### PROBLEM DETAILS
Write out the records again, replacing "field" with "box" and changing nothing else. Leave out the pictures.

### GIVEN RECORDS
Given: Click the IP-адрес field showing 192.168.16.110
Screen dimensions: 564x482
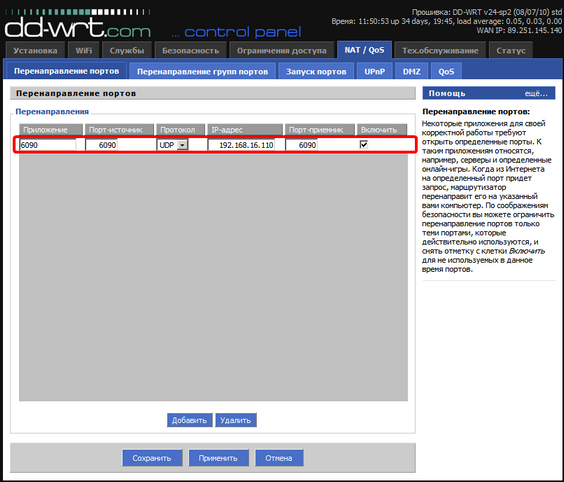Looking at the screenshot, I should pyautogui.click(x=241, y=145).
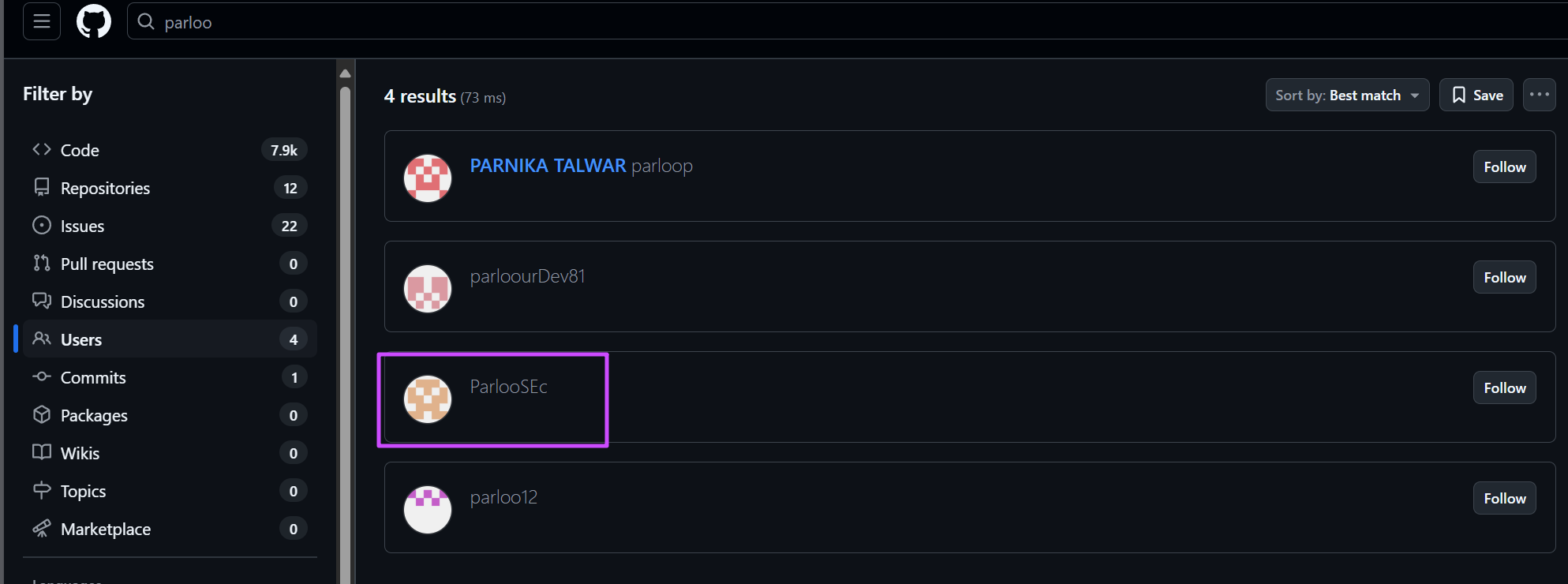The height and width of the screenshot is (584, 1568).
Task: Click the search box containing parloo
Action: click(789, 22)
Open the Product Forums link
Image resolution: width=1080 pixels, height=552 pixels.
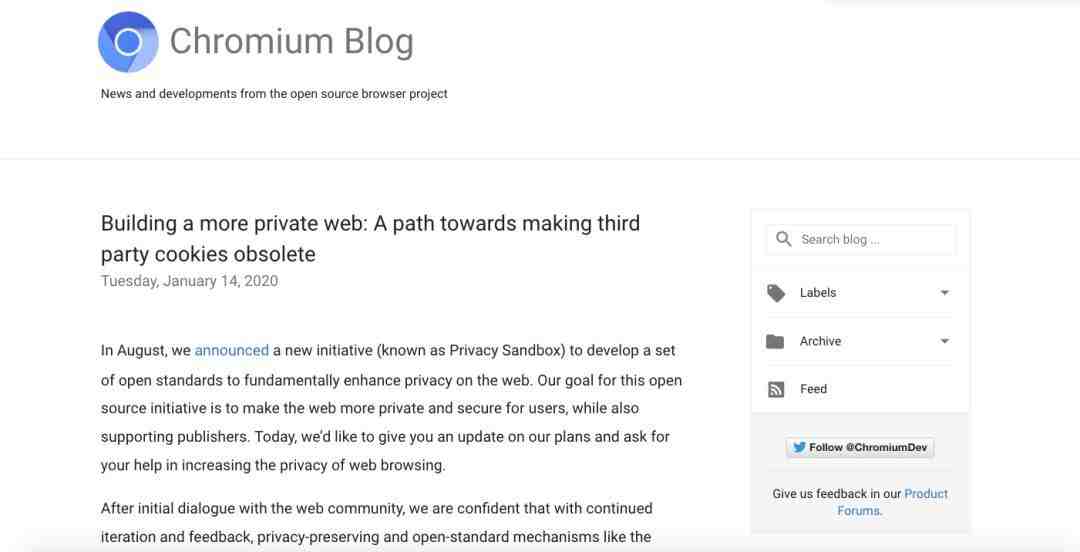[x=893, y=502]
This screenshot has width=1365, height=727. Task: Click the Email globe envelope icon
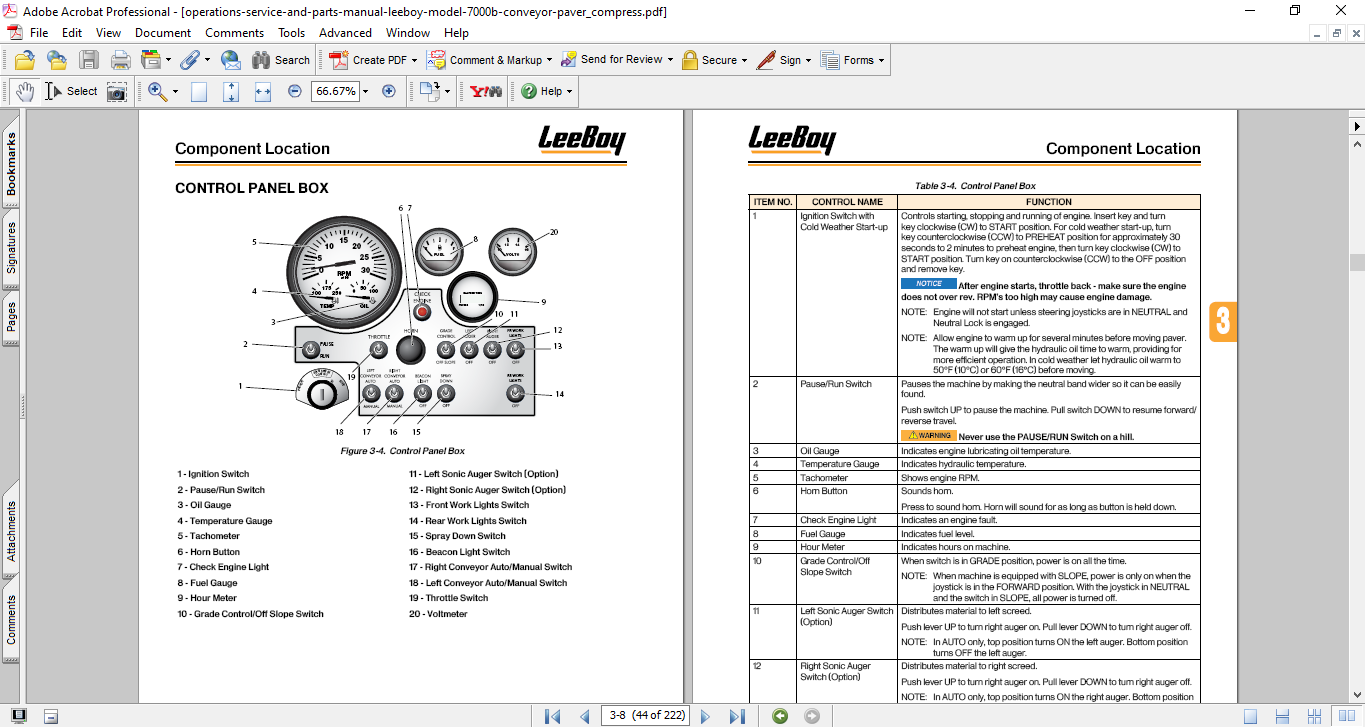click(230, 60)
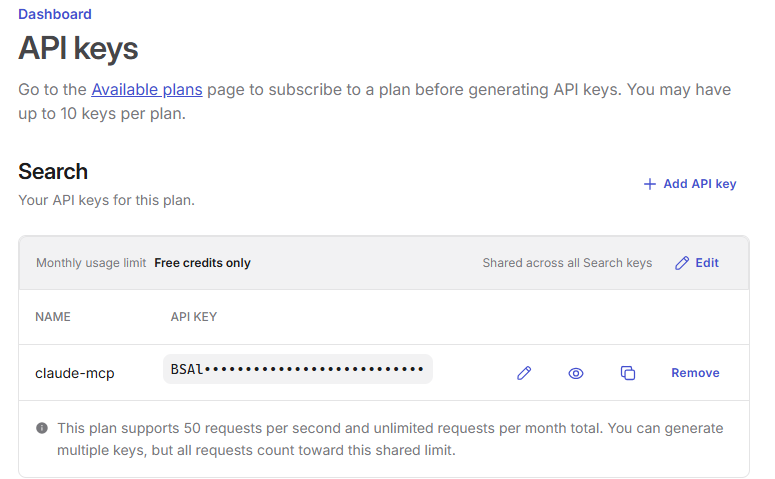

### CORRECT OUTPUT
Given: Click the IP-адрес box showing 192.168.16.110
Screen dimensions: 564x482
Looking at the screenshot, I should pyautogui.click(x=241, y=145).
The height and width of the screenshot is (584, 1568).
Task: Click the search box containing parloo
Action: click(789, 22)
Open the Product Forums link
Image resolution: width=1080 pixels, height=552 pixels.
[x=893, y=502]
This screenshot has width=1365, height=727. Task: Click the Email globe envelope icon
click(230, 60)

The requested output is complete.